◆ **What needs to be done**
Retype the stretch of the items from the line that contains "This screenshot has width=655, height=368." through the end of the items, both ends included, and leave the pictures out.

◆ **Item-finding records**
---

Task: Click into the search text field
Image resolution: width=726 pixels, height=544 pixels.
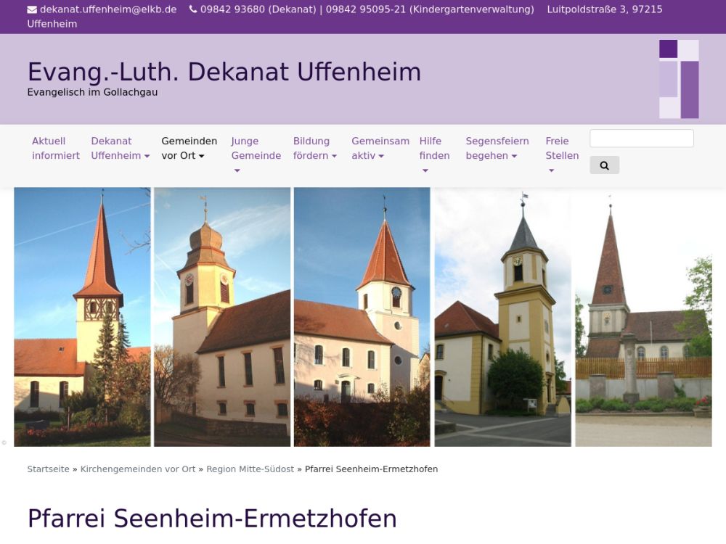Action: [x=641, y=139]
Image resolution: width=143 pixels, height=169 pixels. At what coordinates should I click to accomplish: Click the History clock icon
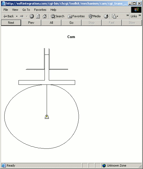point(106,16)
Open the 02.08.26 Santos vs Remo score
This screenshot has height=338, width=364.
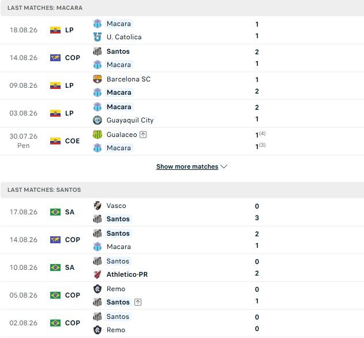point(257,323)
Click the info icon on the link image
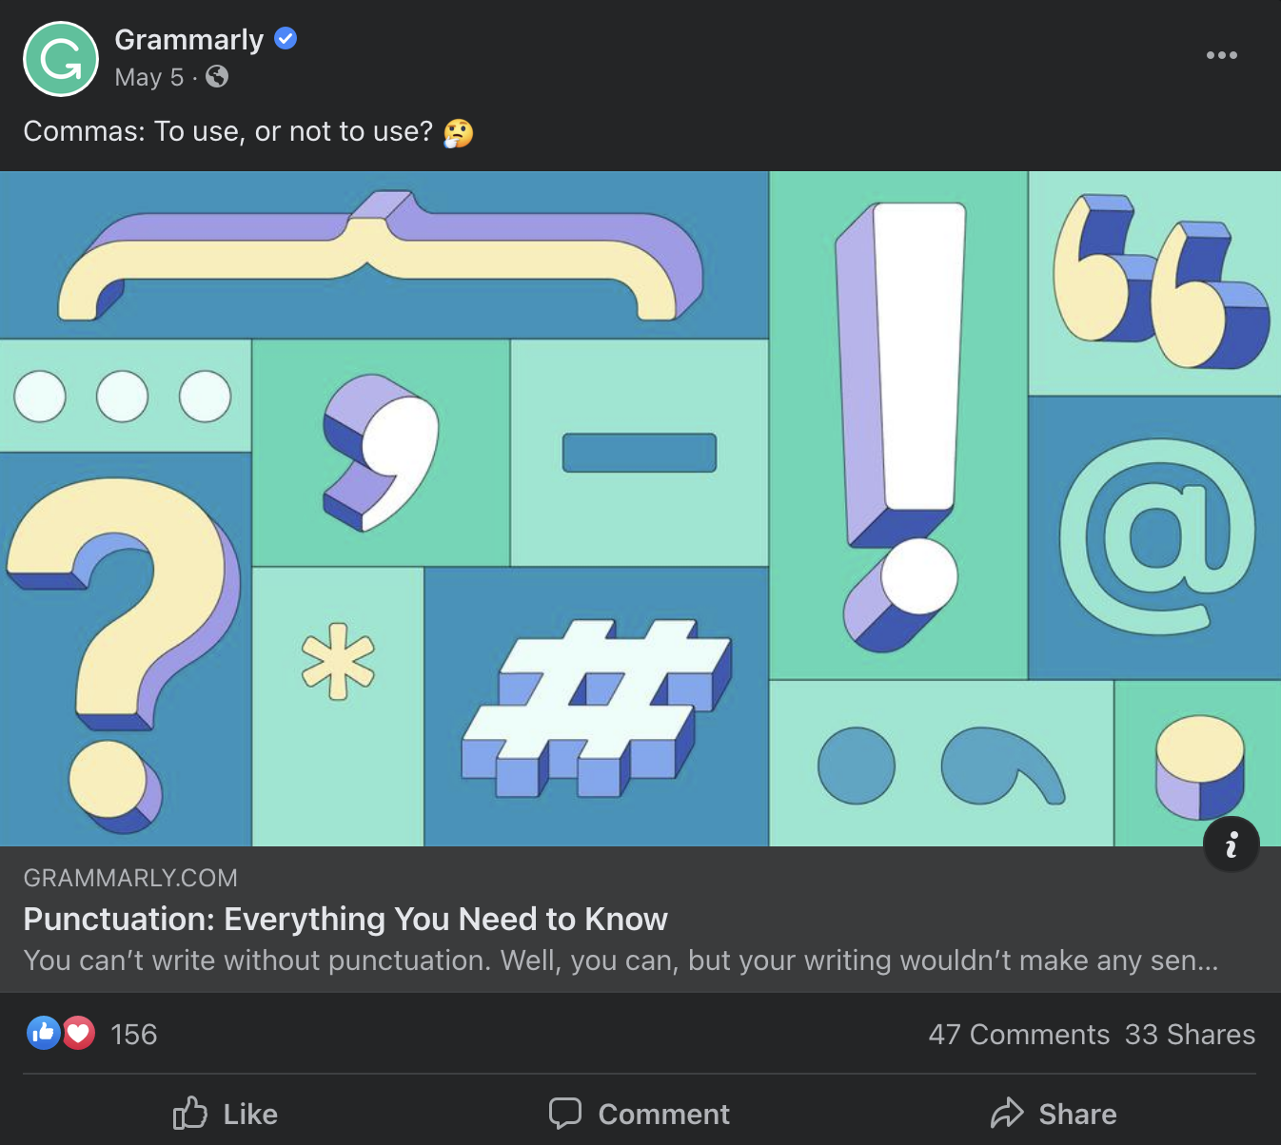Image resolution: width=1281 pixels, height=1145 pixels. (x=1231, y=844)
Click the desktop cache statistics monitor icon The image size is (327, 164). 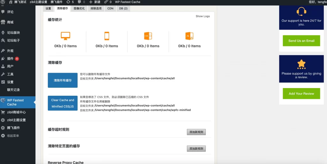point(65,36)
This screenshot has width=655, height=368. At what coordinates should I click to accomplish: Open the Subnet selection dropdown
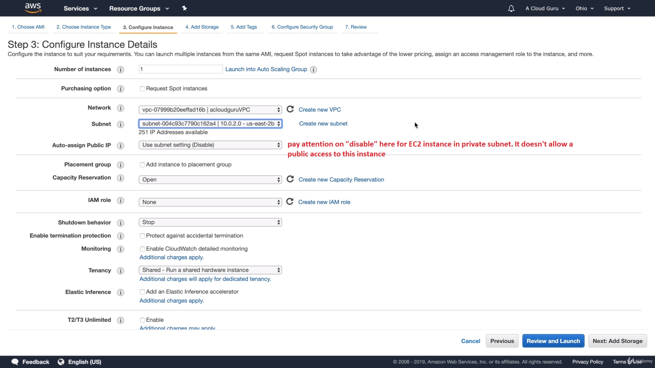pos(210,124)
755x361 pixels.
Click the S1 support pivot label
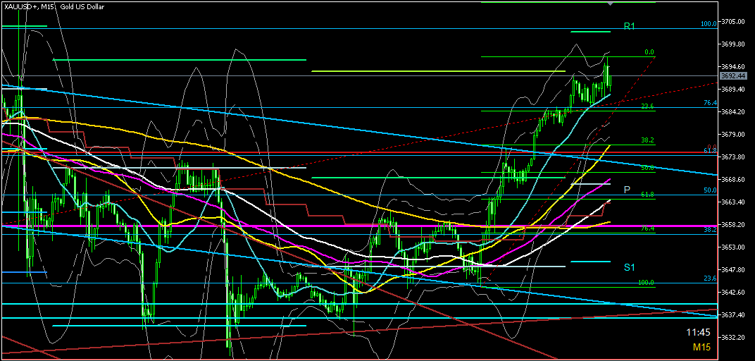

---

◆ **The result**
This screenshot has width=655, height=368. At what coordinates should I click to accomplish: Open the Subnet selection dropdown
pos(210,124)
755x361 pixels.
Click the S1 support pivot label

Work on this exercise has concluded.